Experimént

[220] Experimént (lat.), »Erforschungsversuch«, ein Verfahren, durch das der Naturforscher das Verhalten von Körpern zueinander, eine Naturerscheinung zu ergründen versucht, indem er alle störenden Nebenumstände ausschließt, die bei der bloßen Beobachtung den wahren Vorgang oft verhüllen oder modifizieren. Das E. ist eine Frage, die der Naturforscher der Natur vorlegt, und die, richtig gestellt, stets richtig beantwortet wird.
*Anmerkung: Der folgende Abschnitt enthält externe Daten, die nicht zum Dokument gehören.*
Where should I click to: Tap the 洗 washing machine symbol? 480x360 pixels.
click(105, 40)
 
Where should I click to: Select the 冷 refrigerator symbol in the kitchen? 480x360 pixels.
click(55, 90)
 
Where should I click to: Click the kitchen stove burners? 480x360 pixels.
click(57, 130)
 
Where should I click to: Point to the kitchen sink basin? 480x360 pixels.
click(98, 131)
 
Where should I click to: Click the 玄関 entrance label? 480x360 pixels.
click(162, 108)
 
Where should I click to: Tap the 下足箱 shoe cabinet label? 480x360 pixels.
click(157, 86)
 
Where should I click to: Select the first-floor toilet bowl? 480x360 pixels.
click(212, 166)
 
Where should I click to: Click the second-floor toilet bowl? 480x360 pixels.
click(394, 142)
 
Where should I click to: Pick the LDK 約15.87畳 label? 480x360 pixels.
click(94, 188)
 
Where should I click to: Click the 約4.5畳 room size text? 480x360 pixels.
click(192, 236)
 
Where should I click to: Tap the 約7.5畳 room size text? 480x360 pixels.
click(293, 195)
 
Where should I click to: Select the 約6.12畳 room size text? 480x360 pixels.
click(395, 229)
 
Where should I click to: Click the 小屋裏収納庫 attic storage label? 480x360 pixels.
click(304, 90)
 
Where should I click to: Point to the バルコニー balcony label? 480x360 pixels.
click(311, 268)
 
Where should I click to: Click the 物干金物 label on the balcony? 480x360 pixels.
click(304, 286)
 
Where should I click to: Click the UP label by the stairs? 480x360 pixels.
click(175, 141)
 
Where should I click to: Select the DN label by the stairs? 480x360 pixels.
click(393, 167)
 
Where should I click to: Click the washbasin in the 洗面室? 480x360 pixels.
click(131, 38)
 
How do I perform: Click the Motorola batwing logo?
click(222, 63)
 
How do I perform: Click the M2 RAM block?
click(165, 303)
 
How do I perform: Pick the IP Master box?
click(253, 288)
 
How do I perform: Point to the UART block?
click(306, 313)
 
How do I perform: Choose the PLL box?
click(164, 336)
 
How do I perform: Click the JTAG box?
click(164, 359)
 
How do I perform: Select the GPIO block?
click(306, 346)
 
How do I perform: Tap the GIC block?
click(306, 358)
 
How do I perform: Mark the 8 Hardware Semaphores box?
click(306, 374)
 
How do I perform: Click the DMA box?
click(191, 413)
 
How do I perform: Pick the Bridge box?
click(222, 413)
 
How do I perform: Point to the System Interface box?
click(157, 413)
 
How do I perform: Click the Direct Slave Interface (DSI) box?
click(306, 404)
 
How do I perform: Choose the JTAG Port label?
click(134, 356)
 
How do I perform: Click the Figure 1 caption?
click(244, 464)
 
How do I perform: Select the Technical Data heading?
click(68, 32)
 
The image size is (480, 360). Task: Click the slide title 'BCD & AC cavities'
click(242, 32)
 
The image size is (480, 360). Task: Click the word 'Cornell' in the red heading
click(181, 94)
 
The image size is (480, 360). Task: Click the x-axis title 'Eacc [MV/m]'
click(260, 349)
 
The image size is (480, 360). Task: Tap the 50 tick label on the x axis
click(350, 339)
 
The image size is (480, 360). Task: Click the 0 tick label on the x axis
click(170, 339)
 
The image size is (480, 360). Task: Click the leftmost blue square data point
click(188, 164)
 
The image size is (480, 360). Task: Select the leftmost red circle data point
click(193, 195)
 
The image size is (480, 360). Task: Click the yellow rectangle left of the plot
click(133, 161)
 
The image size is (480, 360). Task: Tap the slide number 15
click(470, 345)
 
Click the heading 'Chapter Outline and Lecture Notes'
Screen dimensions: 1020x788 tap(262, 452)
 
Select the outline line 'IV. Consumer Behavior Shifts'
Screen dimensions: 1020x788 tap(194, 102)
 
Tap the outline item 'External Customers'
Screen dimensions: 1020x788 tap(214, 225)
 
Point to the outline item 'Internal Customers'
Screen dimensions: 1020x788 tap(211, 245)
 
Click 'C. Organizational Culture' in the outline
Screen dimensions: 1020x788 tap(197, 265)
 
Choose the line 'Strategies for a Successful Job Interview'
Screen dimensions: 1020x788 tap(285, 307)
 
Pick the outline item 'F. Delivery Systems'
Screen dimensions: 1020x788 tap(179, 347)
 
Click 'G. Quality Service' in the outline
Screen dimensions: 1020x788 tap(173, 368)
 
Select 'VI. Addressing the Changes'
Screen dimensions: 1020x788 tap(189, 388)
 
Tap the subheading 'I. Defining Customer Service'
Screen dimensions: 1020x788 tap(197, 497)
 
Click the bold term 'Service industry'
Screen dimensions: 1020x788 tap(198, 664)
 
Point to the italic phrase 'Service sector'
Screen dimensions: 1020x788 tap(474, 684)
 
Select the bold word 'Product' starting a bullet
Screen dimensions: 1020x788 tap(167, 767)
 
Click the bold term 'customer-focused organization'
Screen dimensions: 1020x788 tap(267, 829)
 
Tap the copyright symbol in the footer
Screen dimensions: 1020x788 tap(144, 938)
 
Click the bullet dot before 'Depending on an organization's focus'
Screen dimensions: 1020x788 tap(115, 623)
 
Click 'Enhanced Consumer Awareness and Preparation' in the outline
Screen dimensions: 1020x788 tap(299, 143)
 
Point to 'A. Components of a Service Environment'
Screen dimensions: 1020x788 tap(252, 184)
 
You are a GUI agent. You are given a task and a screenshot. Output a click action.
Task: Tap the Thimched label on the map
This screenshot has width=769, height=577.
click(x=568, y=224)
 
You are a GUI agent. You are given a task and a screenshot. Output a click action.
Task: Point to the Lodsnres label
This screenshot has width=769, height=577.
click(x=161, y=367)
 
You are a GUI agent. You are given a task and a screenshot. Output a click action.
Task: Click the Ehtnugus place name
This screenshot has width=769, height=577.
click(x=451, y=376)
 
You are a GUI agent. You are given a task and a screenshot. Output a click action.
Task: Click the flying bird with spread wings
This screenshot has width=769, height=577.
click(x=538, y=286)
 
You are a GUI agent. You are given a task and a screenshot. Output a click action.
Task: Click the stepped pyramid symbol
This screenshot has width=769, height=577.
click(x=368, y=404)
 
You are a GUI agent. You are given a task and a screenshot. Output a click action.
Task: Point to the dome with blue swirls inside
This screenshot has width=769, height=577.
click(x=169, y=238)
Die alten Philosophen kannten das E. nicht, deshalb blieben auch ihre Kenntnisse der Naturerscheinungen trotz des Aufwandes von vielem Scharfsinn höchst mangelhaft. Erst Bacon von Verulam wies der Naturforschung die richtigen Bahnen, indem er das E. und die sogen. exakte Methode der Forschung im Gegensatz zu der philosophierenden Grübelei in den Vordergrund stellte. Die großartigen Fortschritte, welche die Naturwissenschaft in der neuern Zeit gemacht hat, verdankt sie wesentlich der Anwendung des Experiments, und so werden denn auch gegenwärtig alle Disziplinen, die das E. fordern (Physik, Chemie, Physiologie, Geologie), mit Vorführung von Experimenten gelehrt, um die Wirkungen der Naturkräfte dem Zuhörer unmittelbar vorzuführen. In solchem Sinn spricht man von Experimentalwissenschaften (Experimentalchemie, Experimentalphysik, Experimentalphysiologie, Experimentalgeologie). Anleitungen zur Ausführung von Experimenten zur Selbstbelehrung und beim Unterricht geben unter andern: Frick, Physikalische Technik (6. Aufl., Braunschw. 1890–95, 2 Bde.); Heumann, Anleitung zum Experimentieren bei Vorlesungen (3. Aufl., das. 1904); Arendt, Technik der Experimentalchemie (3. Aufl., Leipz. 1900); Cyon, Methodik der physiologischen Experimente und Vivisektionen (Gießen 1876); Gscheidlen, Physiologische Methodik (Braunschw. 1879, unvollendet).

Quelle:
Meyers Großes Konversations-Lexikon, Band 6. Leipzig 1906, S. 220.